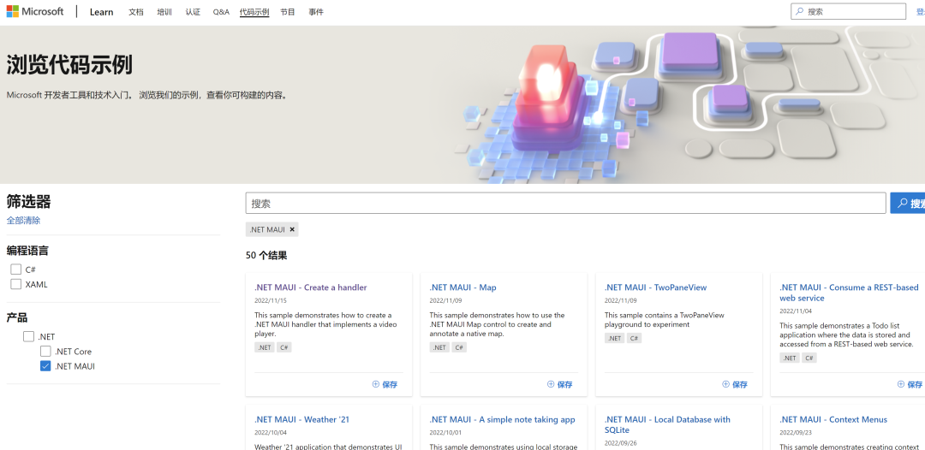Save the TwoPaneView sample
This screenshot has width=925, height=450.
734,385
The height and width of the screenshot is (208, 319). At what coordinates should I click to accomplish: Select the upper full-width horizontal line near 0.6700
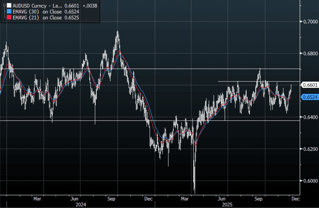pyautogui.click(x=148, y=69)
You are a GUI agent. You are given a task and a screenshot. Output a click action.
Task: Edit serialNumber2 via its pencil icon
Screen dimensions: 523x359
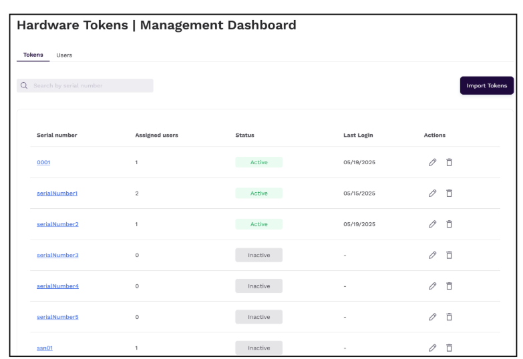(x=432, y=224)
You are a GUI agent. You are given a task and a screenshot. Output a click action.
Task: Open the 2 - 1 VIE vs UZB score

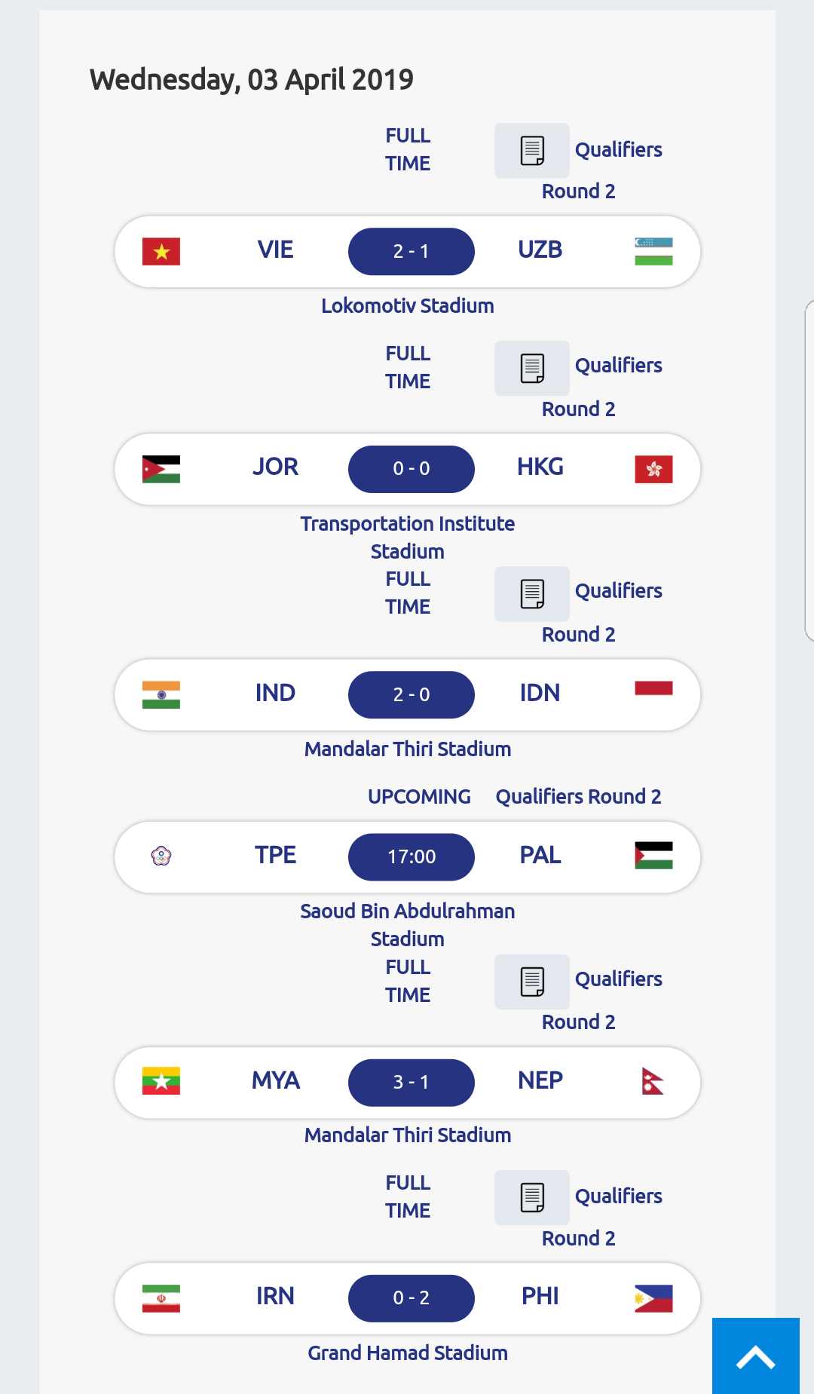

****************************************

- ACTION ITEM
For this exercise, transcribe exactly only the lines from the one containing "The height and" through the end of the listing, inclusive, without the pictures.

- SOLUTION TO THE EXERCISE
The height and width of the screenshot is (208, 319). At what coordinates should I click to accomplish: Select the upper full-width horizontal line near 0.6700
pyautogui.click(x=148, y=69)
You are a GUI agent. You are given a task and a screenshot. Output a click action.
Task: Edit serialNumber2 via its pencil icon
Screen dimensions: 523x359
(x=432, y=224)
You are a GUI agent. You are given a task and a screenshot. Output a click action.
Task: Open the 2 - 1 VIE vs UZB score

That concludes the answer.